29/06/2025
đź§ Antidepressants: A Hard Pill to Swallow
Here’s what most people don’t know:
📉 The average difference between antidepressants and sugar pills (placebo) is just 1.8 points on a 52-point depression scale (Hamilton Rating Scale for Depression, HAM-D).
That’s statistically significant, but not clinically meaningful—
👉 In plain English: People didn’t actually feel much better.
In fact, when researchers dug deeper, they found that only about 3% of people improved because of the drug itself.
The rest? Likely improved due to placebo effect, natural recovery, or supportive context.
“Most of the benefit is due to the placebo effect. The difference between drug and placebo is clinically insignificant.”
— Kirsch et al., PLOS Medicine, 2008
“When unpublished trials were included, the effectiveness of antidepressants dropped substantially.”

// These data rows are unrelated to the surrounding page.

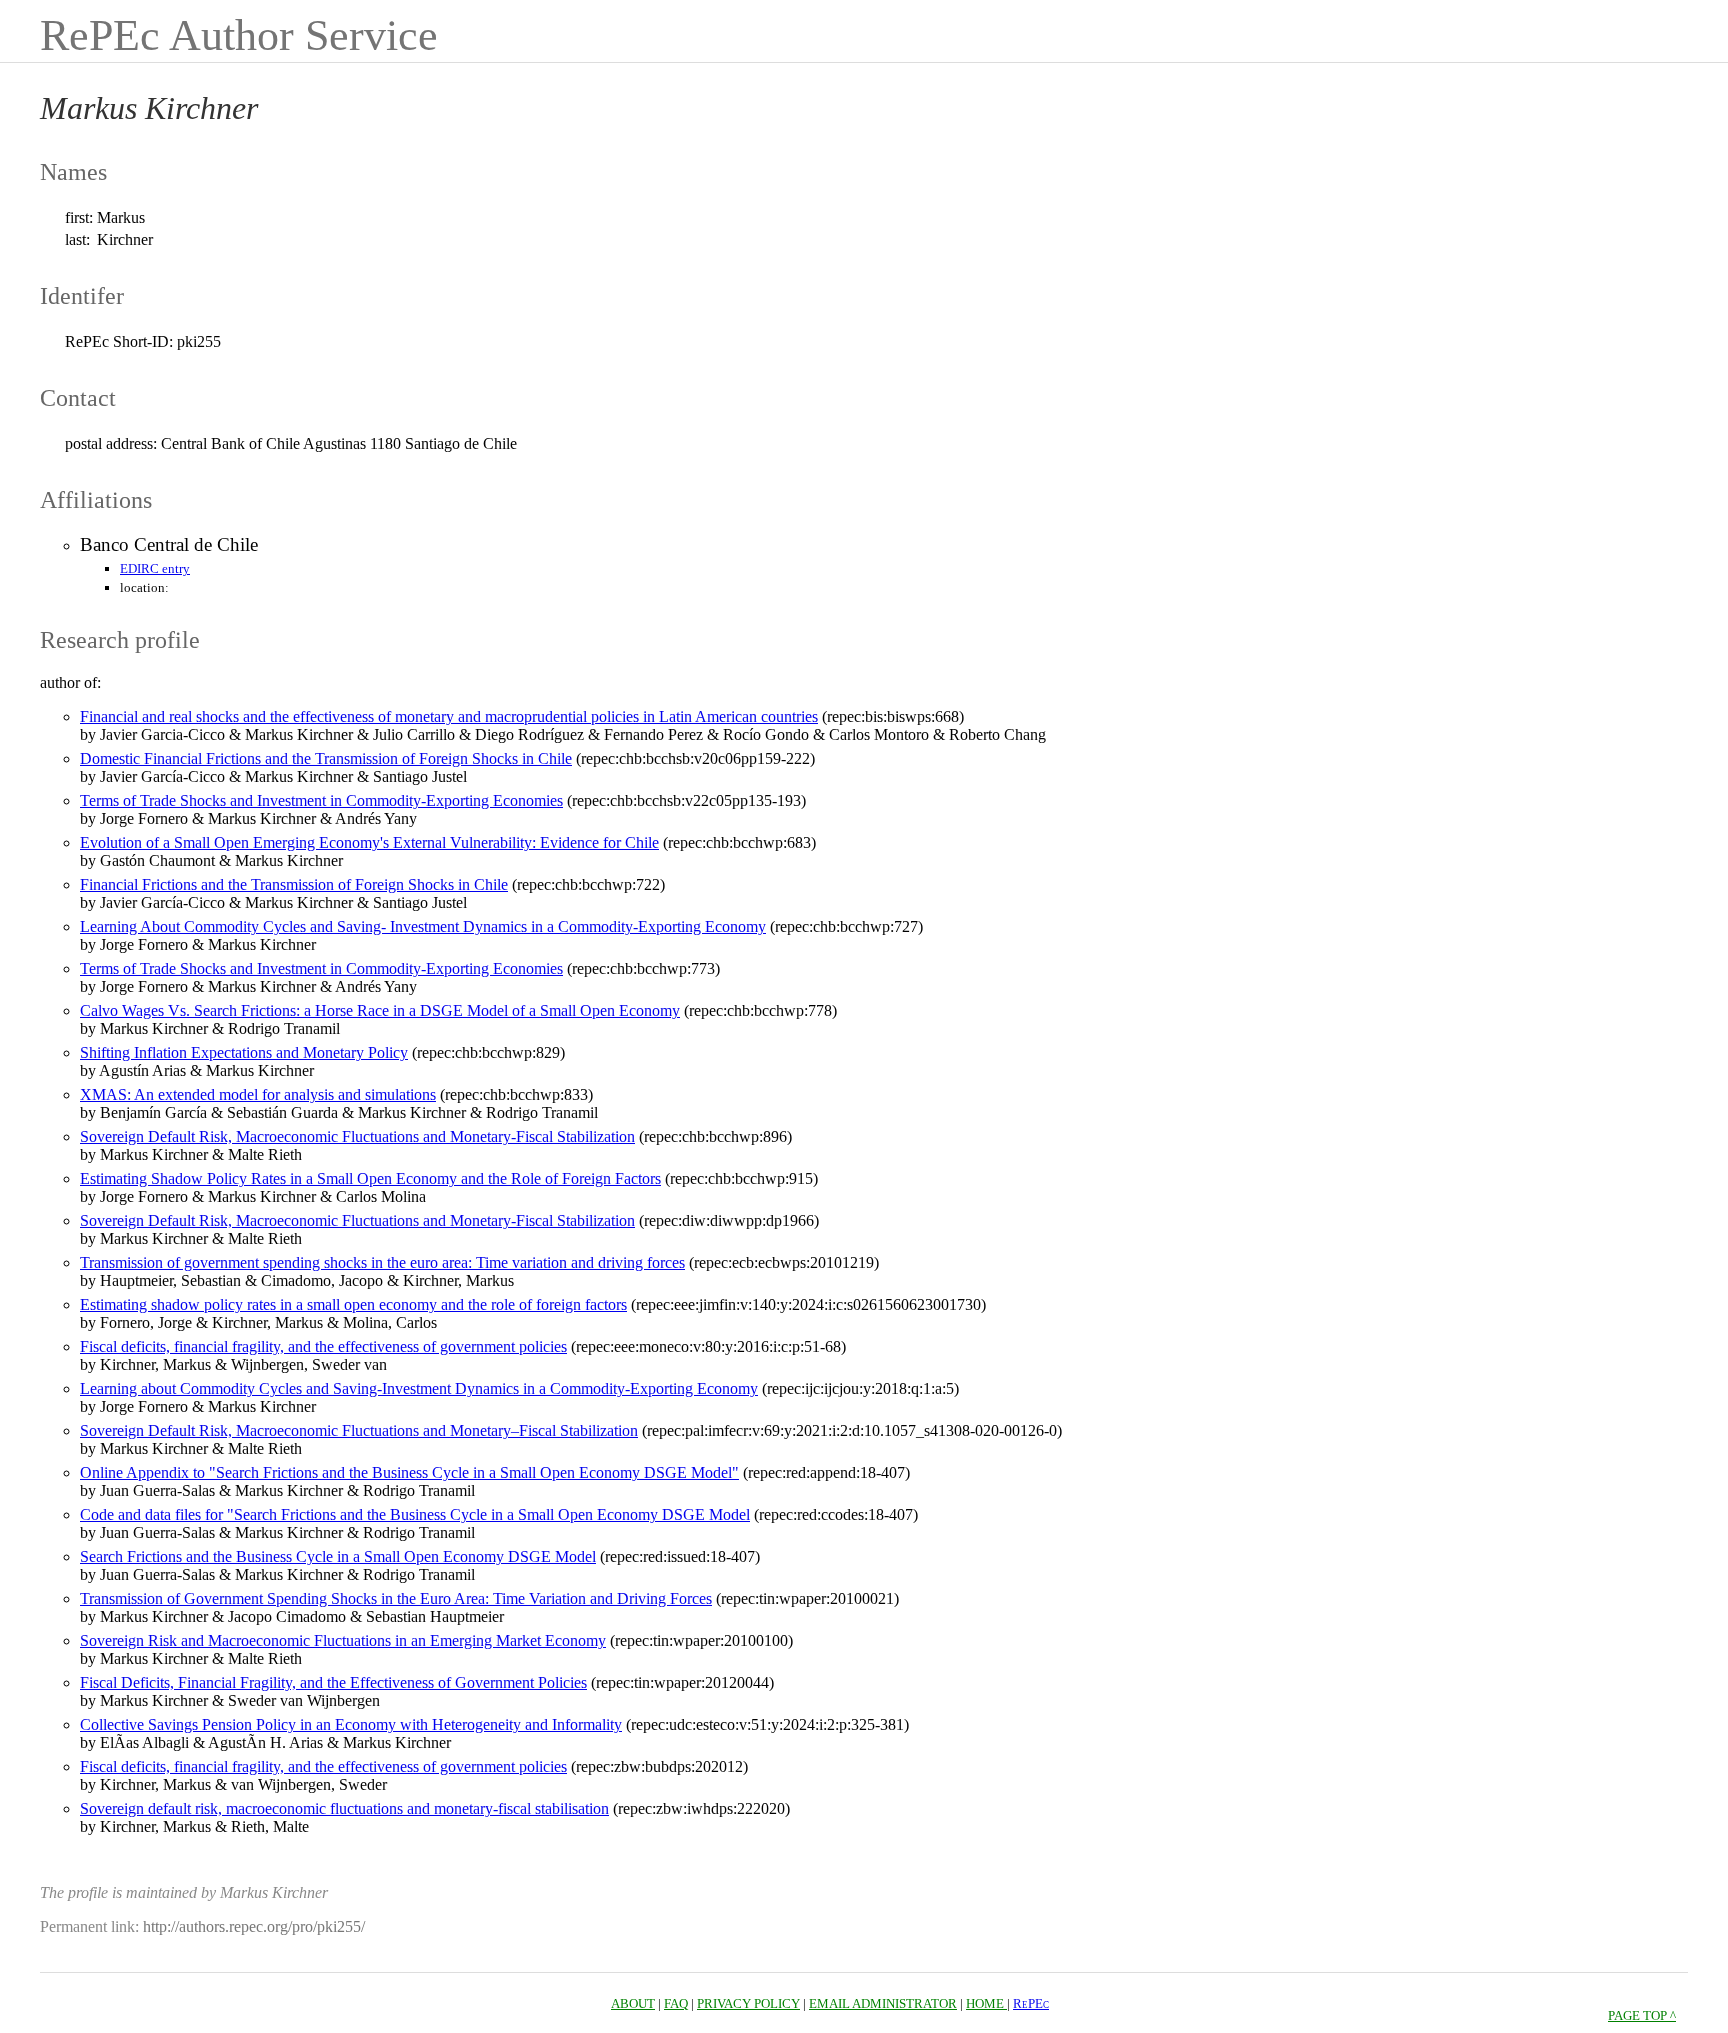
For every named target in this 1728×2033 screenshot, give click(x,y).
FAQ (676, 2003)
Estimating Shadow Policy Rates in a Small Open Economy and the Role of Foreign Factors (370, 1178)
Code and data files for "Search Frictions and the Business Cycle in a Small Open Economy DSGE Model (415, 1514)
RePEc (1031, 2003)
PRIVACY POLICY (748, 2003)
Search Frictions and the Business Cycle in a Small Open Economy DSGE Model (338, 1556)
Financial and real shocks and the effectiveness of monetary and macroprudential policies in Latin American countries (449, 716)
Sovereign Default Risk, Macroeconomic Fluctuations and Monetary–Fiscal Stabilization (359, 1430)
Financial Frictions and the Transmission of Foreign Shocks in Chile (294, 884)
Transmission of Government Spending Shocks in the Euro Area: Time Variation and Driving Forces (396, 1598)
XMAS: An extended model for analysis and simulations (258, 1094)
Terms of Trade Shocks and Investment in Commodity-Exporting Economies (321, 800)
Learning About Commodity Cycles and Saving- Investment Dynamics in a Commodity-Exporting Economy (423, 926)
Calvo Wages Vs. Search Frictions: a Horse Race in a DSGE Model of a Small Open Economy (380, 1010)
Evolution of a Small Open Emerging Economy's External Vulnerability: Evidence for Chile (369, 842)
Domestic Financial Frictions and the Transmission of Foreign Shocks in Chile (326, 758)
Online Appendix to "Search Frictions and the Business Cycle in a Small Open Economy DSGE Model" (409, 1472)
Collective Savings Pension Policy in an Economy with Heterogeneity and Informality (351, 1724)
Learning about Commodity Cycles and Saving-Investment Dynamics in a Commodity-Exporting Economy (419, 1388)
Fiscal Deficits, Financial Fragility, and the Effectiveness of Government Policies (333, 1682)
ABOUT (633, 2003)
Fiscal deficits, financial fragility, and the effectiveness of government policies (323, 1346)
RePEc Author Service (239, 35)
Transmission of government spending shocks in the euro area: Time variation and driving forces (382, 1262)
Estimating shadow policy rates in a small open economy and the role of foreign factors (353, 1304)
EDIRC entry (155, 568)
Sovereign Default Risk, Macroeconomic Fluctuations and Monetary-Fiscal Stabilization (357, 1136)
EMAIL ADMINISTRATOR (883, 2003)
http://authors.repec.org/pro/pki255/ (254, 1926)
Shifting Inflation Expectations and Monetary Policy (244, 1052)
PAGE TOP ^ (1642, 2015)
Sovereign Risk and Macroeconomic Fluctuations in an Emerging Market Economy (343, 1640)
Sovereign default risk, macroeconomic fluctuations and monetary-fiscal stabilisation (344, 1808)
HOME (986, 2003)
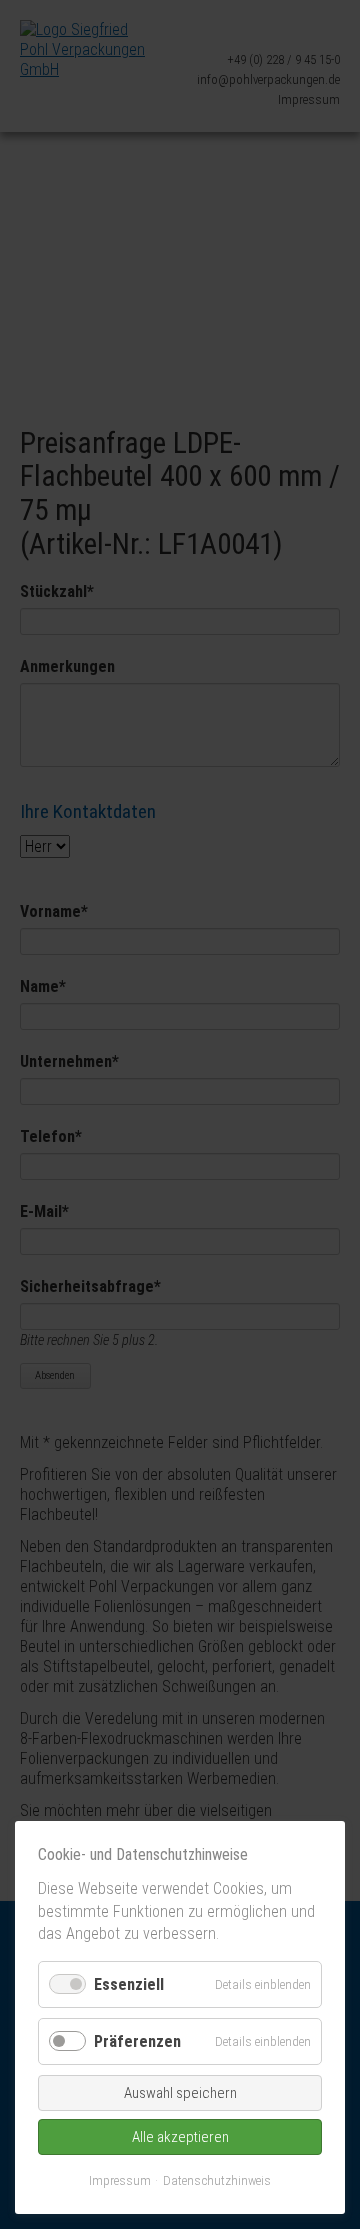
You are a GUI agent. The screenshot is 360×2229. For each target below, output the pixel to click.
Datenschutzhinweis (217, 2180)
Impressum (120, 2180)
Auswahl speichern (180, 2093)
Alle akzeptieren (180, 2137)
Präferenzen (137, 2041)
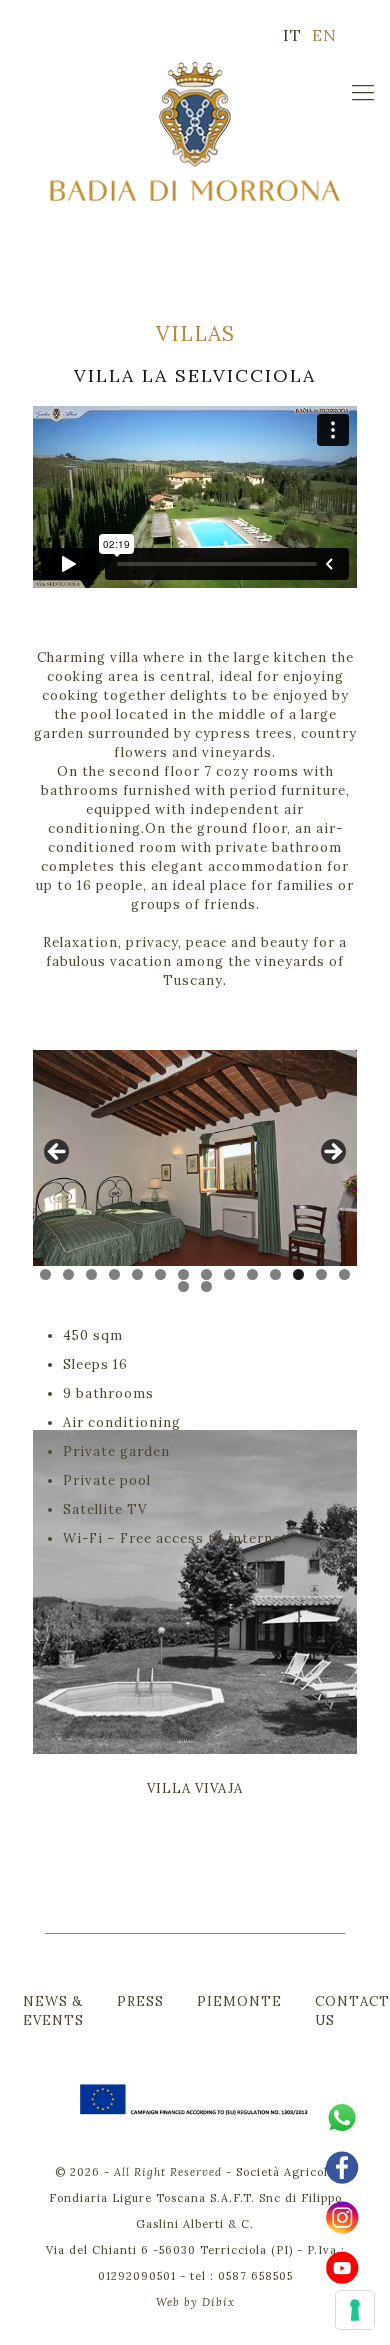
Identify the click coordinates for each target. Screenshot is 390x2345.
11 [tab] (275, 1274)
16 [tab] (206, 1286)
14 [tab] (344, 1274)
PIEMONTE (239, 2001)
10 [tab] (252, 1274)
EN (324, 35)
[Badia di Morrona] (195, 131)
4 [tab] (114, 1274)
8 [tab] (206, 1274)
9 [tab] (229, 1274)
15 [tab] (183, 1286)
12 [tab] (298, 1274)
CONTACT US (352, 2011)
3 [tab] (91, 1274)
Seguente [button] (332, 1153)
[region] (195, 1158)
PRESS (140, 2001)
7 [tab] (183, 1274)
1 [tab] (45, 1274)
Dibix (218, 2302)
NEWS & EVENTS (53, 2011)
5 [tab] (137, 1274)
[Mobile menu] (363, 92)
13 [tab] (321, 1274)
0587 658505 (255, 2276)
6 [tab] (160, 1274)
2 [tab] (68, 1274)
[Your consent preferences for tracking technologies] (355, 2310)
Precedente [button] (58, 1153)
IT (292, 35)
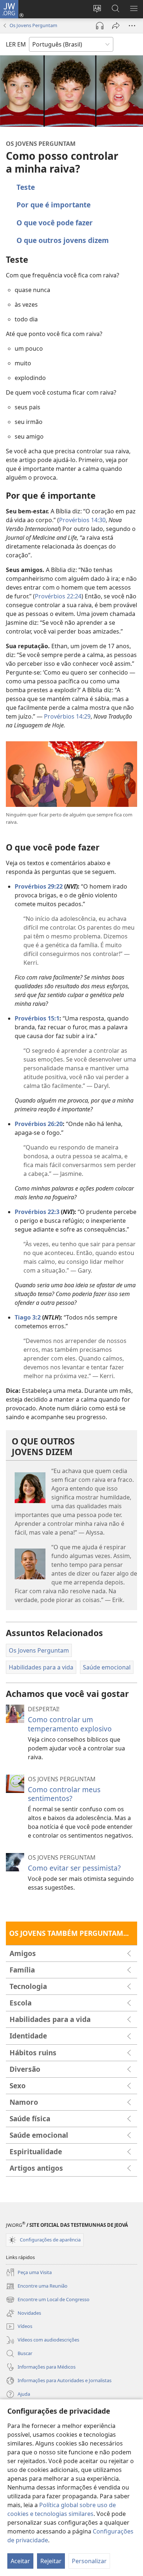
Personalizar (89, 2561)
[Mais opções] (132, 25)
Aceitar (20, 2561)
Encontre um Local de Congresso (47, 2300)
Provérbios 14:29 (67, 716)
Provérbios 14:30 (82, 520)
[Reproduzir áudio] (99, 25)
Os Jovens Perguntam (33, 25)
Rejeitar (51, 2561)
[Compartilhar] (115, 25)
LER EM (16, 44)
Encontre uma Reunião (36, 2286)
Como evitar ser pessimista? (74, 1868)
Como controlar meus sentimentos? (64, 1794)
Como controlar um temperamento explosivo (70, 1724)
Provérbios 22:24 (58, 596)
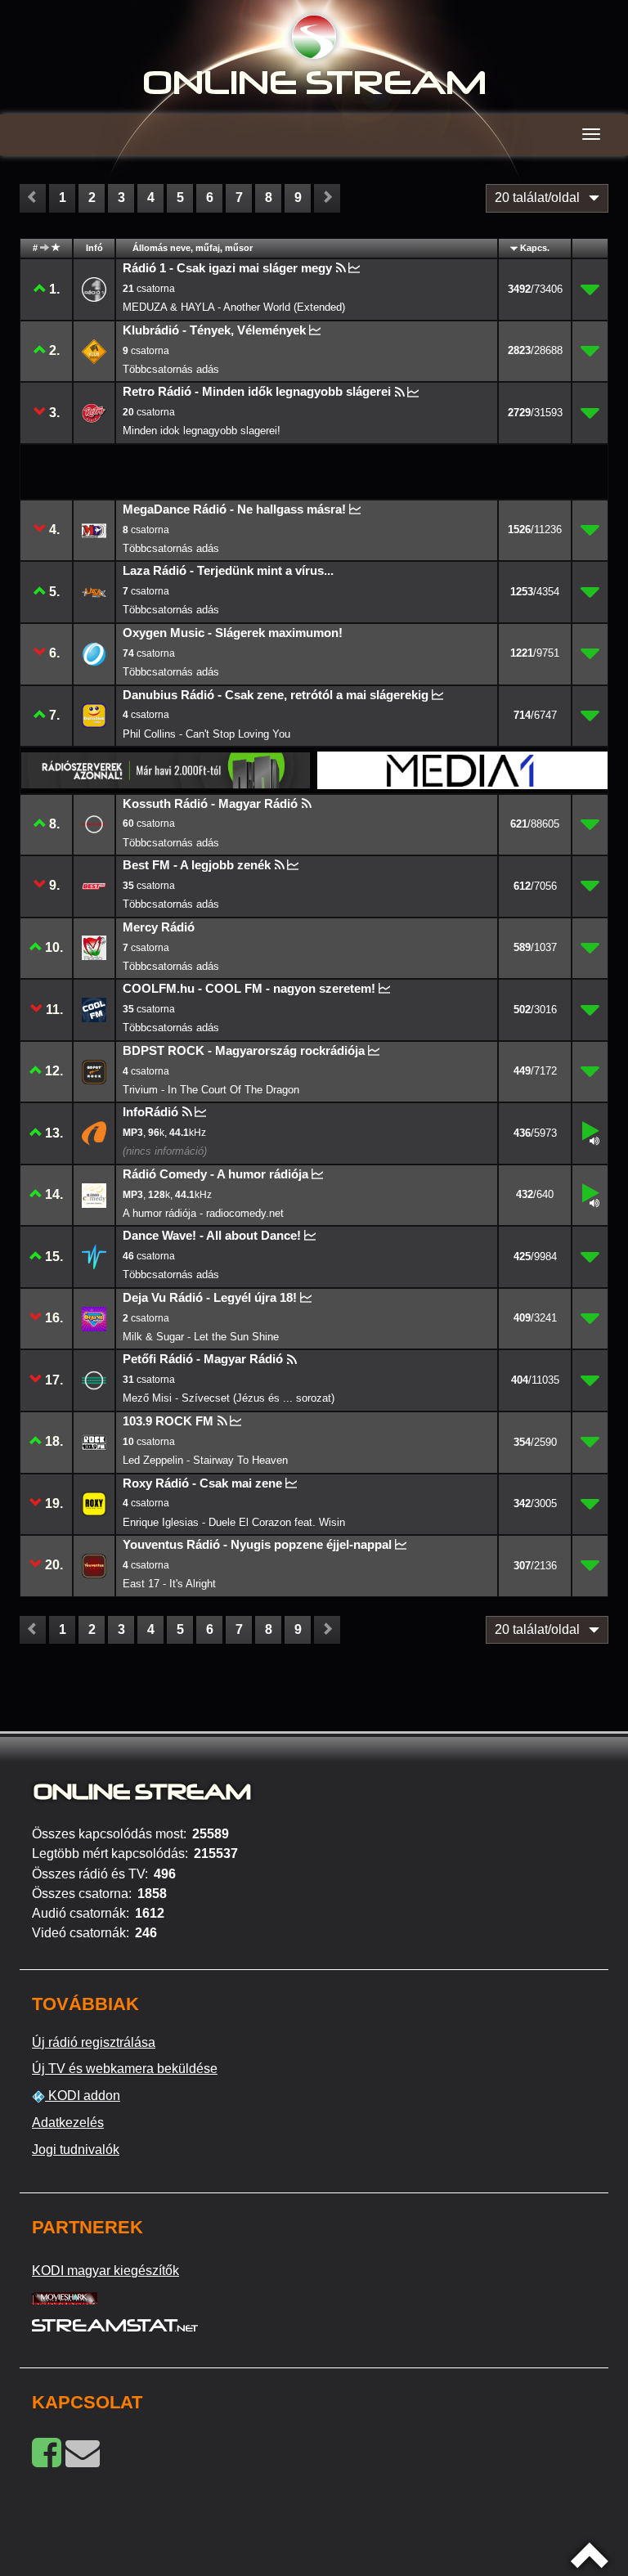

— Turner et al., New England Journal of Medicine, 2008
“But wait—don’t 50% of people say they feel better on antidepressants?”
Yes. But guess what?
The placebo group often reports nearly the same level of improvement.
Which means the drug adds very little on top of what your brain, your body, and your circumstances are already doing.
🔍 Why this matters:
The old “chemical imbalance” theory? Long debunked.
Pharma companies selectively published results, leaving out key negative trials.
Side effects, dependency, and overprescribing are now at an all-time high.
🧪 A 3% drug-specific benefit doesn’t justify mass prescriptions—especially when depression often resolves naturally over time.
If you’re struggling, please know this:
💬 You’re not broken.
⏳ You’re not alone.
And you might not need a pill—
You might just need time, support, and truth.